Visiting a rural diocese in Tanzania, Stephen Spencer was intrigued to discover that the church was full of freshness, vibrancy, and growth.
The road from the town descends through some rocky hills on to the plain. Fresh green vegetation, that has sprung up after first rains, soon disappears behind us. The land here is bone dry, the earth parched and cracked. Gusts of wind whip up sand into small whirlwinds. Bedraggled herds of cattle with protruding ribs are cajoled by their young herdsmen. It is not clear where they are going as there is no green grass in sight and the herdsmen are not allowed to move their cattle out of the immediate area.

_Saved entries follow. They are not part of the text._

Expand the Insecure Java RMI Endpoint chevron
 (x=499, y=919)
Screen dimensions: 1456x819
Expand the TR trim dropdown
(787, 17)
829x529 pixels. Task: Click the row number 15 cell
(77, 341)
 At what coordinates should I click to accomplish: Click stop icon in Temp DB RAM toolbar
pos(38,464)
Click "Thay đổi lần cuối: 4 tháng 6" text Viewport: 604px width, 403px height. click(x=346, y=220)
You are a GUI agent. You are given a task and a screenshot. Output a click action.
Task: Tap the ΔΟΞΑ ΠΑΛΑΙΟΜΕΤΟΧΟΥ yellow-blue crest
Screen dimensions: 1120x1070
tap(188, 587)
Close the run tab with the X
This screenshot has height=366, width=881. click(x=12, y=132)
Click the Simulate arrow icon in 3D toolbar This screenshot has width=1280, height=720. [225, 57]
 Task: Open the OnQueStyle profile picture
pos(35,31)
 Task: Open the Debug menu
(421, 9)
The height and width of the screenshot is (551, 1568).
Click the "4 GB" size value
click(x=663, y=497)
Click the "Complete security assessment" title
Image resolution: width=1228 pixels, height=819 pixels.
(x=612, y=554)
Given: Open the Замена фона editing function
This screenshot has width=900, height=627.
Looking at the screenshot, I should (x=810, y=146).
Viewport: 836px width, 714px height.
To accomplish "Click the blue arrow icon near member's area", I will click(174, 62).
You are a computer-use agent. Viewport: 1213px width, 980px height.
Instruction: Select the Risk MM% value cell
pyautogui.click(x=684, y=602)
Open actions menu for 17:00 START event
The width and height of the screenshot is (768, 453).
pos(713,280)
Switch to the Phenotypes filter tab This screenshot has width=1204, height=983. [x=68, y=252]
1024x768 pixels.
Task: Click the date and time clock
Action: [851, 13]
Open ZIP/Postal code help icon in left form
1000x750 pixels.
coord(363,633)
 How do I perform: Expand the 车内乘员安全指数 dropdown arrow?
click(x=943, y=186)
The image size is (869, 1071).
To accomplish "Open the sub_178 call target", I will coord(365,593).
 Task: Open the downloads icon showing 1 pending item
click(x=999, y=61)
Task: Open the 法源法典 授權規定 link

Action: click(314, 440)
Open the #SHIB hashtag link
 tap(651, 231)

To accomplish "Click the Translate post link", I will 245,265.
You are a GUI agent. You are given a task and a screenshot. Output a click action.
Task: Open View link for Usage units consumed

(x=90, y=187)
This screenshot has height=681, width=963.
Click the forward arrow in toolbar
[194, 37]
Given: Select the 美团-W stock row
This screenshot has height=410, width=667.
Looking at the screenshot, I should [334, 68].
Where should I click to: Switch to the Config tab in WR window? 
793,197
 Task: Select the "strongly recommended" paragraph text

Once we are in the village, an extended series of homesteads spread over a wide area, shapes can be seen lying on the ground in the distance. As we draw near the dreadful reality of the situation becomes clear: these are the bodies of dead cattle, lying in the sun and beginning to decompose. Further on the number of bodies multiplies, some now mauled by local dogs. There are too many for the villagers to bury. The stench of death hangs around the homesteads. My companion, from the local diocese, says that he has never seen this before in this region. The drought that began three years ago is now taking its toll. If it continues, how will the people themselves survive?
The scene is very depressing. It is my third visit to this village; I already knew that it was a drought-prone area and that help was needed from outside. Over the previous couple of years I had encouraged fundraising at home for the drilling of a borehole, so that the villagers would not need to walk 5km to the shores of Lake Victoria for water. The fundraising had gone well, with a number of people giving sacrificially. Thousands of pounds was sent and a drilling company paid to do a survey and sink the borehole. The first attempt, down to 122 metres, failed to yield water. So a second attempt was made, a little further away, down to a similar depth. The devastating news was that this had also failed to yield enough water, and now the drought was taking hold with a vengeance.
Why could not something more be done? Why would the Tanzanian government not come and save the cattle, or at least bury them? Why did the people have to lose the animals in which their livelihoods were invested? Why did those who have so little have to lose even the little they have? Questions and frustration mounted up.
But then we arrive at the small mud-brick, tin-roof church. As we get out of the car we can hear singing and when we go inside the church we find a crowd of people caught up in dance and song, led by a choir of young people smartly dressed in matching brightly coloured batik material and filling the place with life and movement. It is enthralling and humbling. Then, during the service, it becomes clear that some of the older people are caught up in the intercessions, adding their own affirmations, raising their hands, being transported by the worship. Even if desperation brings them to church they are not dwelling on their misfortunes but lifting their minds and hearts to something greater than the hard land they live on.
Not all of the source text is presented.